Our inner dialogue, known as self-talk, plays a crucial role in shaping our beliefs and behaviors. According to Toe, the first step toward cultivating beneficial self-talk is to start listening to whether what we tell ourselves is helpful or harmful.

“Having unhelpful thoughts like ‘I’m no good at this’ doesn’t make people feel capable,” she says. In fact, it can seriously undermine our confidence and hold us back from reaching our goals. Instead, Toe advises replacing harmful self-talk with instructional or motivational self-talk.

For example, rather than telling yourself “I’m no good at this,” try an instructional approach and tell yourself that it’s time to increase your effort. Or adopt a motivational approach by telling yourself, “I’ve got this.”

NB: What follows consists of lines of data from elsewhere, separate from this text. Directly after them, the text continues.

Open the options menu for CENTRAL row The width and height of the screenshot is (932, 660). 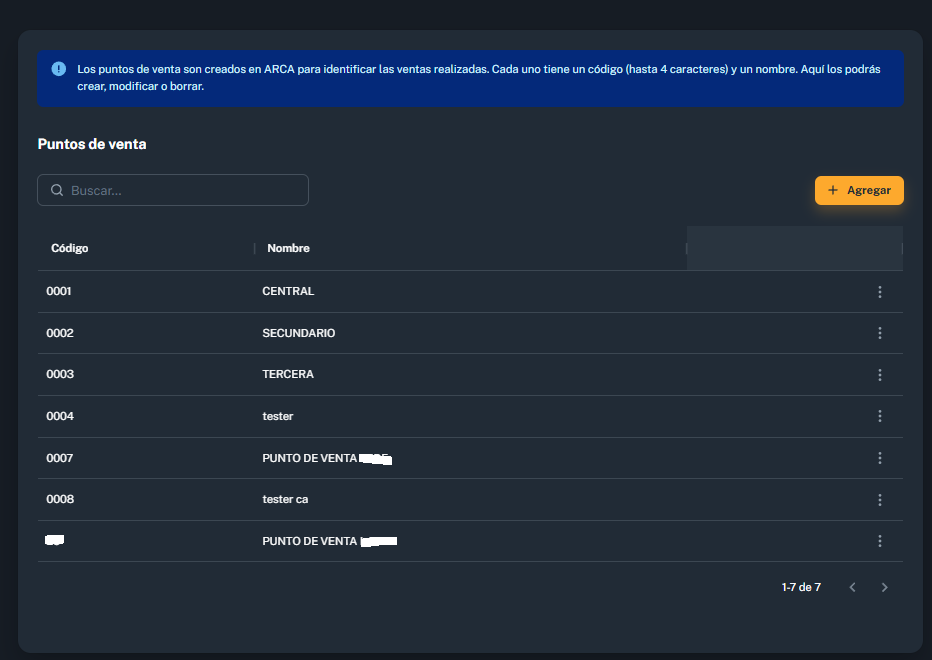click(x=880, y=291)
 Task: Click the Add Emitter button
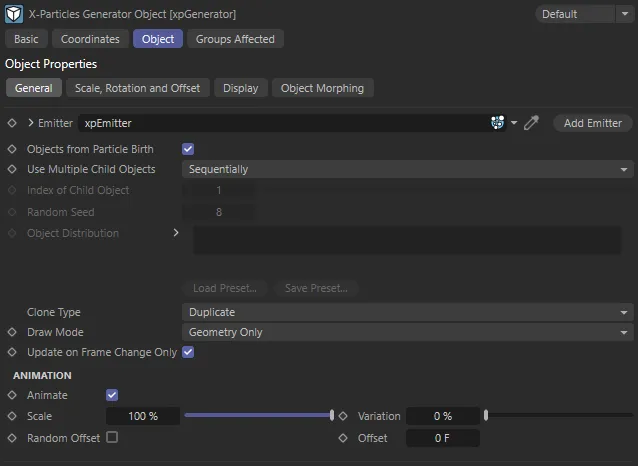click(x=592, y=123)
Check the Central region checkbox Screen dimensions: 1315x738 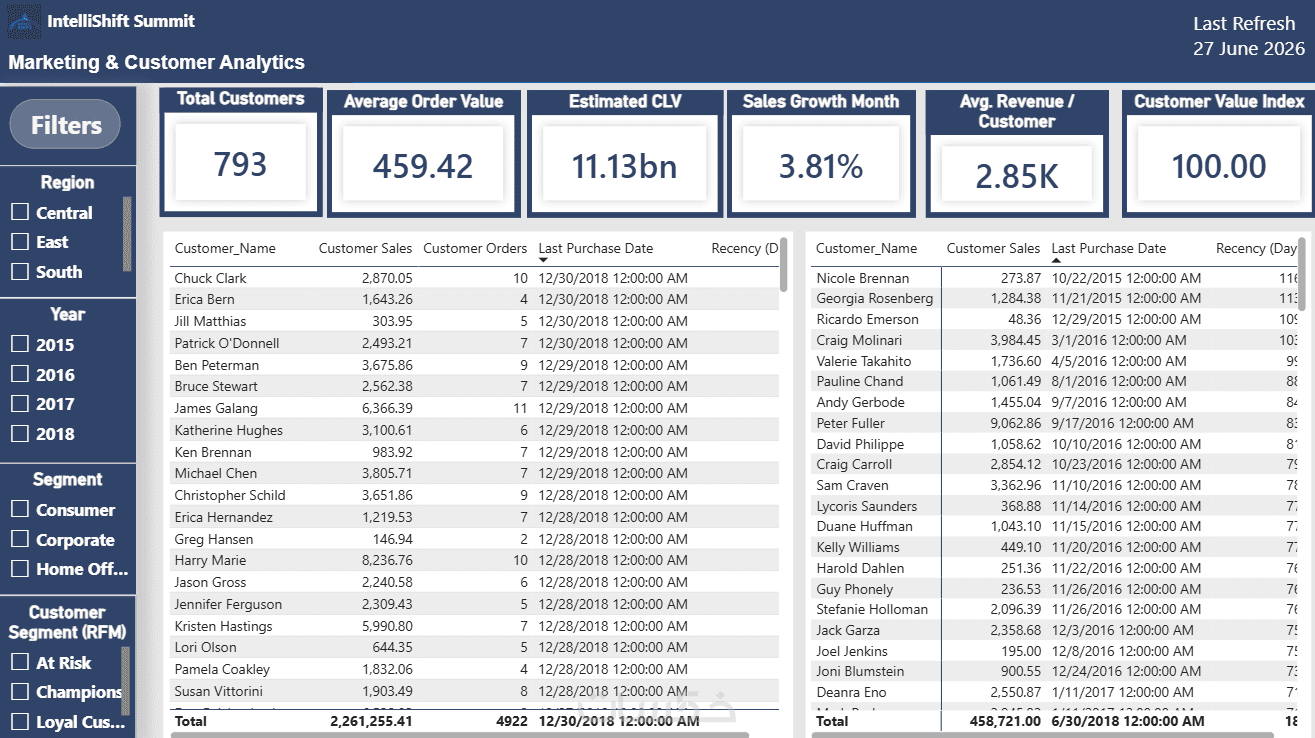(20, 212)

Drill #2: Harness the Power of Body Language

Our thoughts and feelings influence our behavior, but the reverse is also true. Toe explains that our body language can send powerful signals to our minds, affecting how we think and feel. A slumped posture or closed body language can convey feelings of insecurity and self-doubt, both to ourselves and others. In contrast, adopting confident, open body language can boost our self-assurance and project a positive image to the world.

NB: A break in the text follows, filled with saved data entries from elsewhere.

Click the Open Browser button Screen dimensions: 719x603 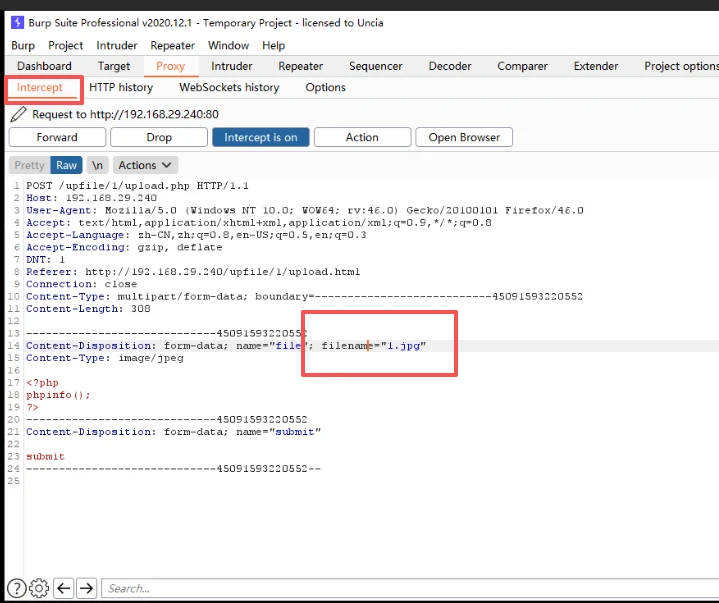pyautogui.click(x=464, y=137)
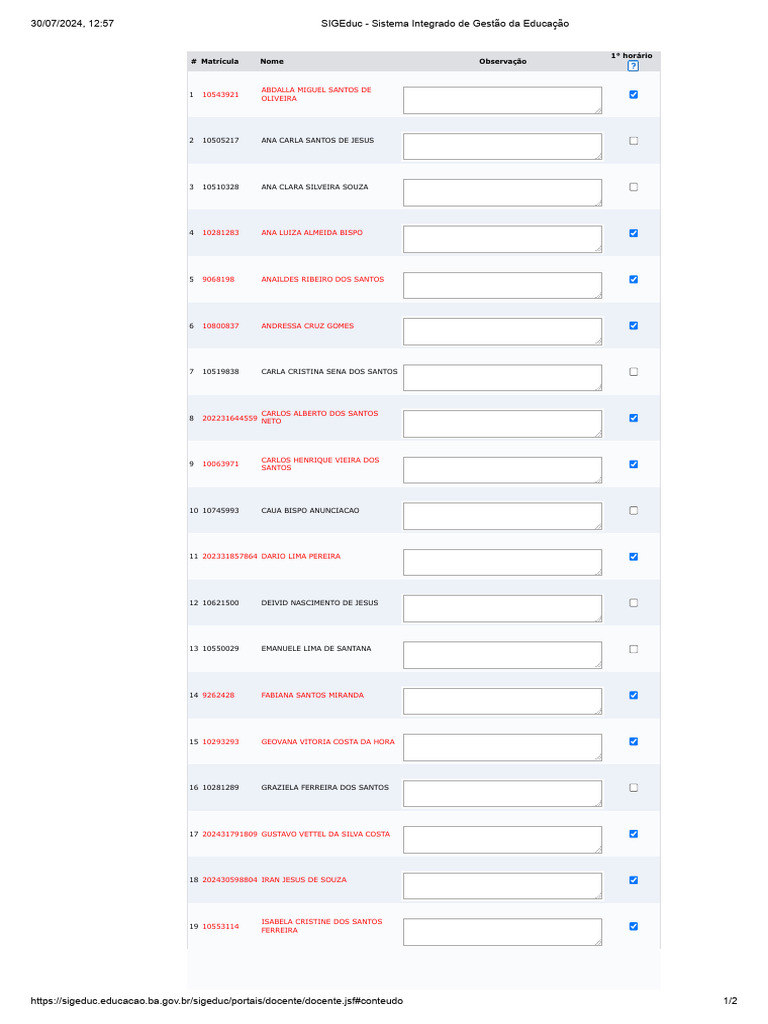The height and width of the screenshot is (1024, 768).
Task: Mark Ana Clara Silveira Souza as present
Action: (633, 187)
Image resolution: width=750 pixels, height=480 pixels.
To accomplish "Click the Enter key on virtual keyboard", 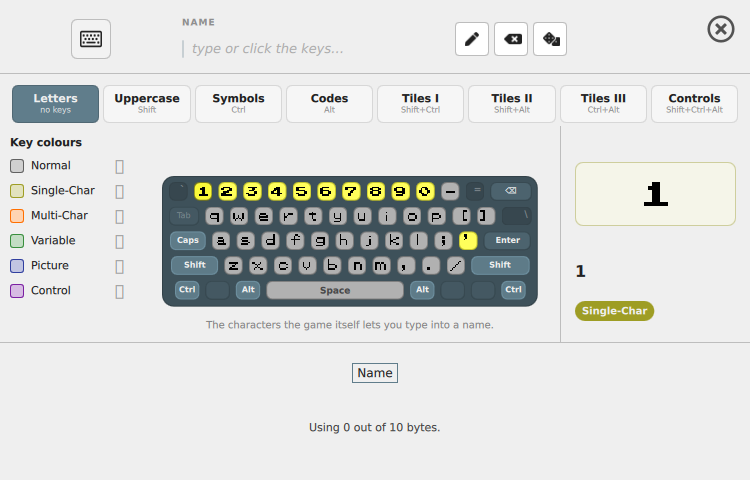I will (x=507, y=240).
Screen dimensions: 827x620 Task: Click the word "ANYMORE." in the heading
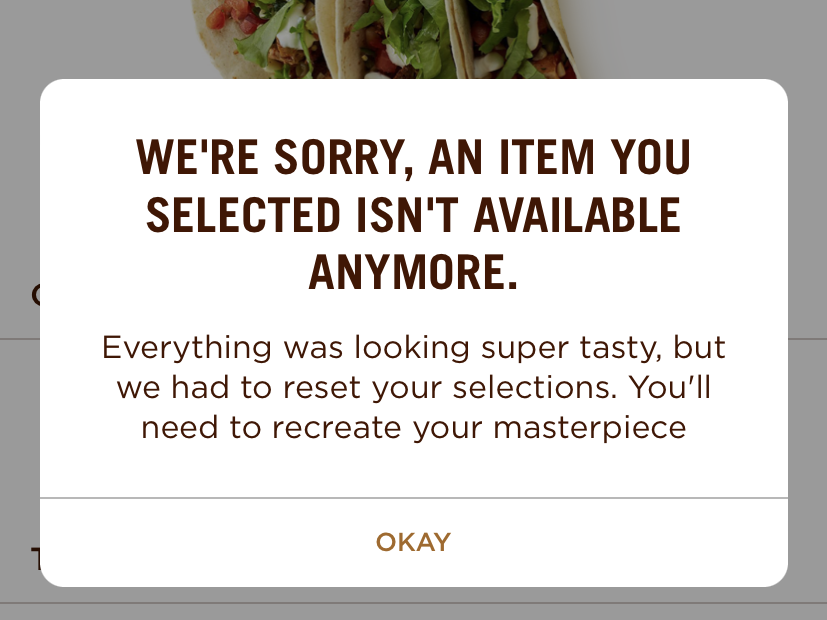[414, 272]
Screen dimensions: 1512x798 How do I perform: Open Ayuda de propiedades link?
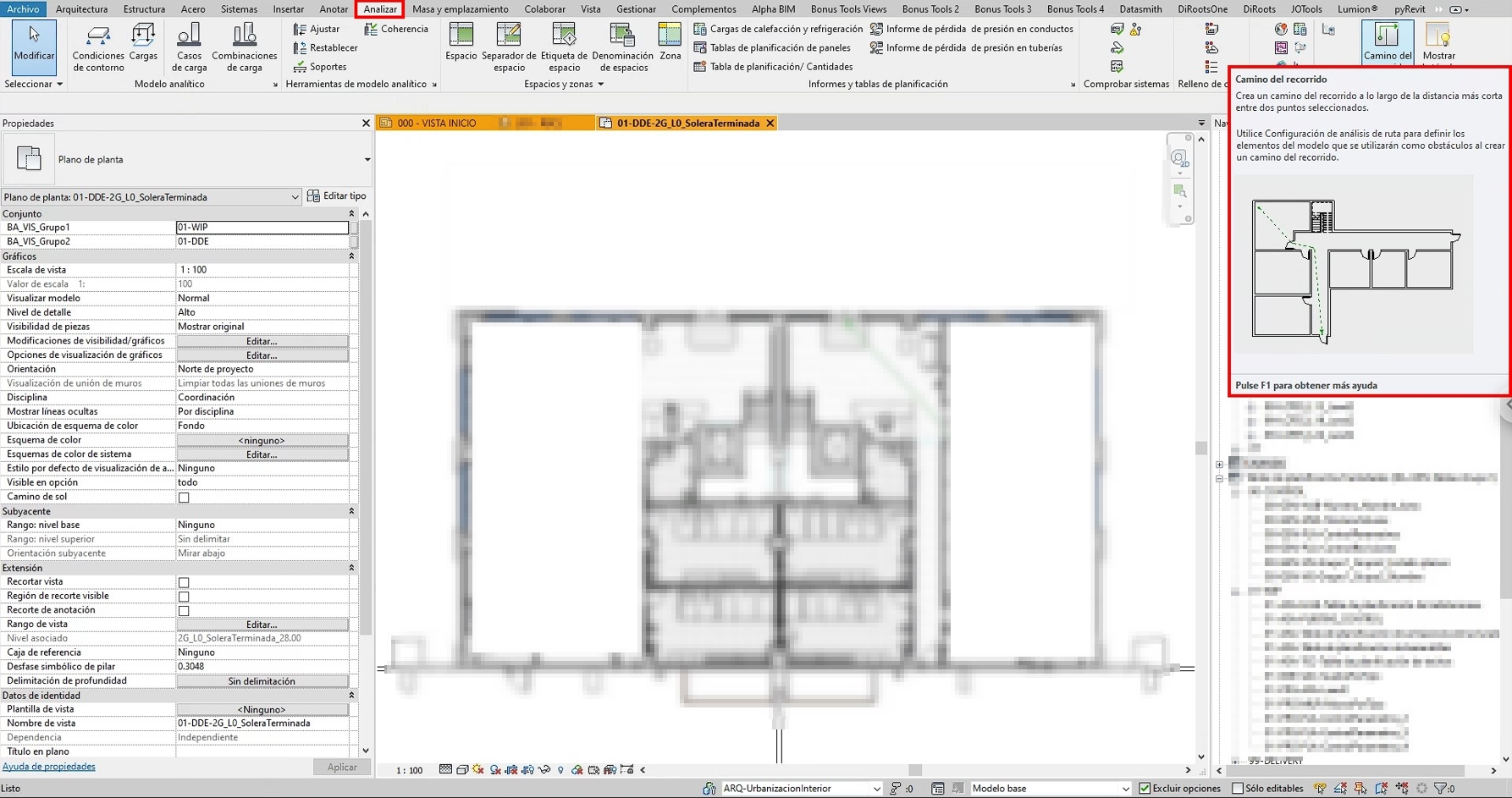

How exactly is it done? Toe recommends practicing power poses — standing tall, shoulders back, with hands on hips, for example — to cultivate confidence, especially in competitive settings. As for open body language, postures and gestures that convey receptiveness, such as uncrossed arms, a relaxed stance, and maintained eye contact, indicate approachability, willingness to engage in communication, and comfort in one’s skin. “By consciously aligning our body language with feelings of confidence, we can create a feedback loop that reinforces our self-belief and resilience,” Toe says.

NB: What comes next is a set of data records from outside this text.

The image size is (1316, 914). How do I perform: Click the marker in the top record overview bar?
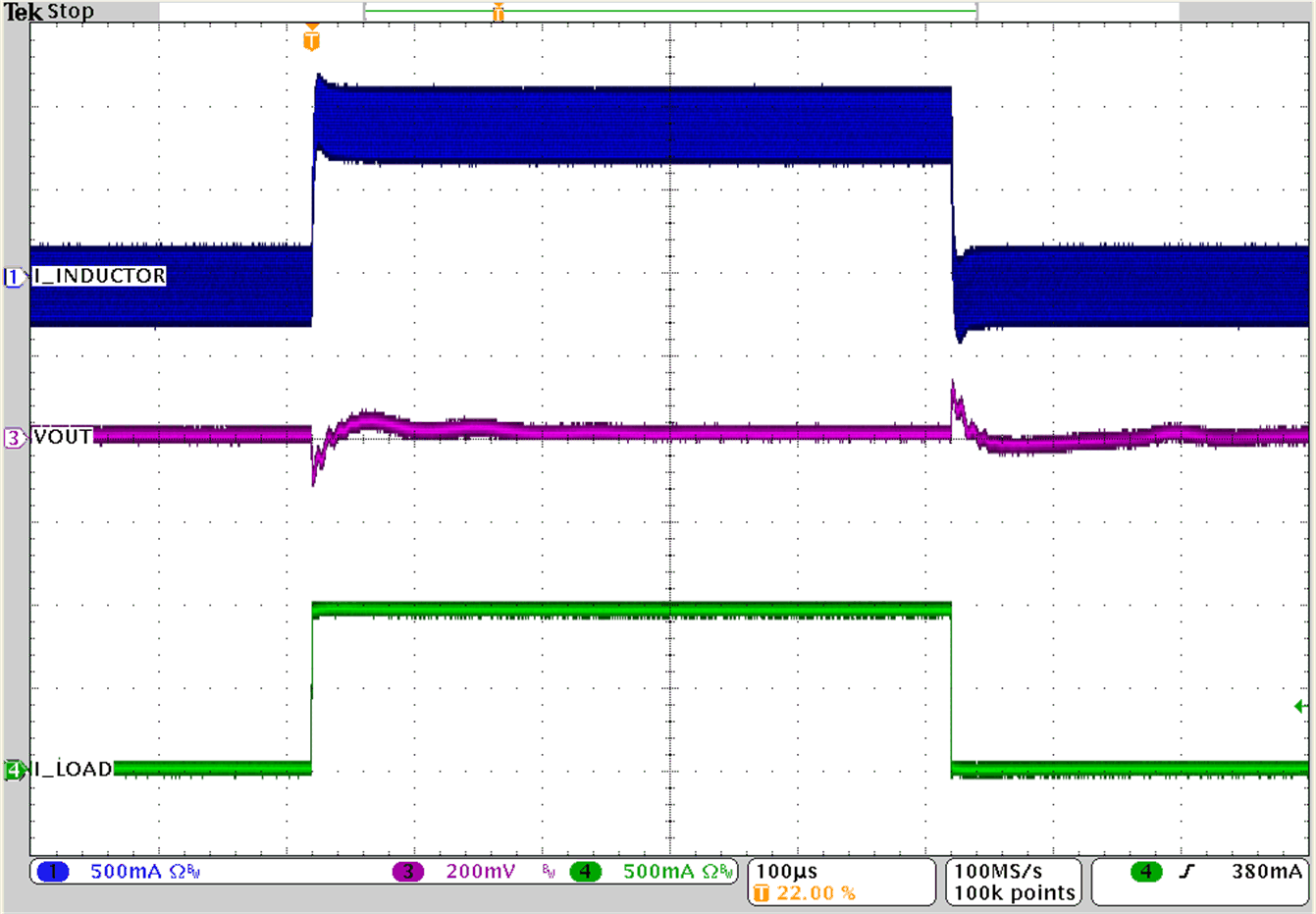click(499, 12)
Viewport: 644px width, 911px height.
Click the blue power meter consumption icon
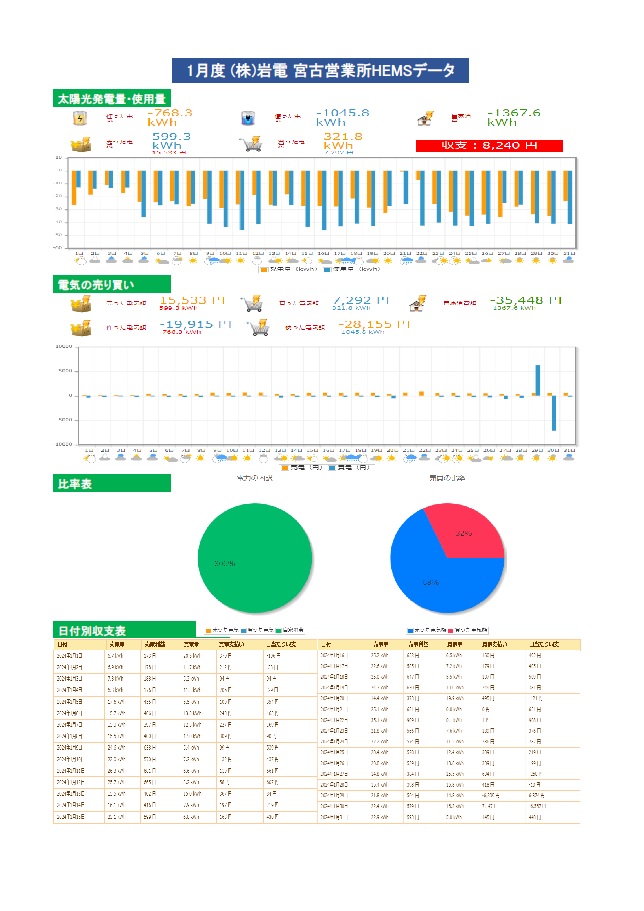coord(249,118)
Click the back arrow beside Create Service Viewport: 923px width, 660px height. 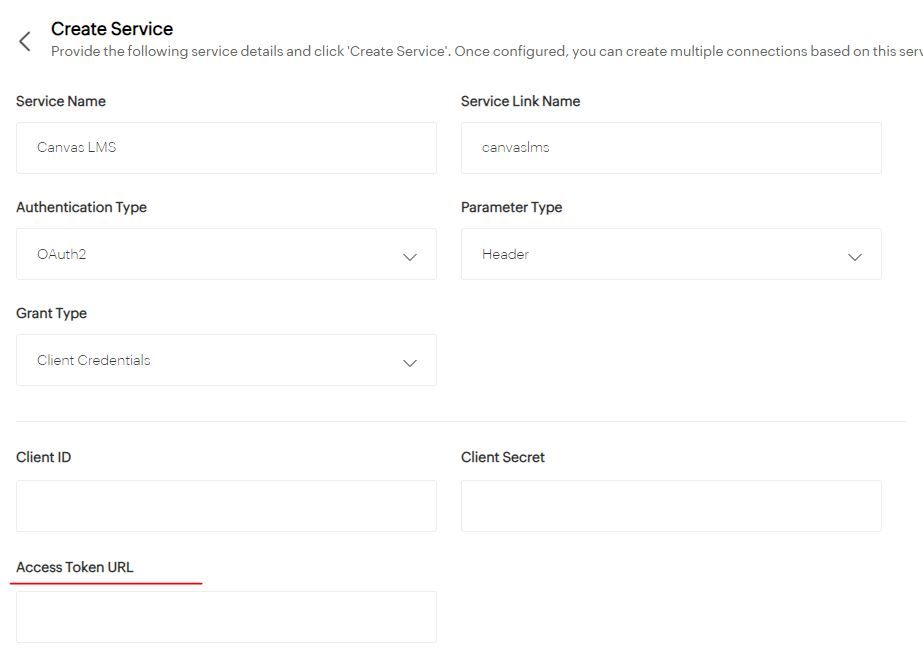25,41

Drill #3: Practice Mental Imagery

Mental imagery, or visualization, is a powerful tool for building confidence and enhancing performance. To do it, Toe recommends recalling a moment when you felt confident and successful, then vividly re-creating it in your mind using all of your senses. Don’t just picture it — try to conjure how the successful moment felt in your muscles, for example. “Our brain can’t tell the difference between when we’re really practicing something or doing it in our minds,” she says. “By mentally rehearsing success — we call it doing mental reps — your body will respond as if the experience were real, bringing those positive feelings and sensations into the present moment.”

Remember, confidence is not a fixed trait. It’s a skill that can be honed and strengthened over time with dedication and practice. But if you incorporate these three drills into your daily life, you might just surprise yourself with how much your belief in yourself grows.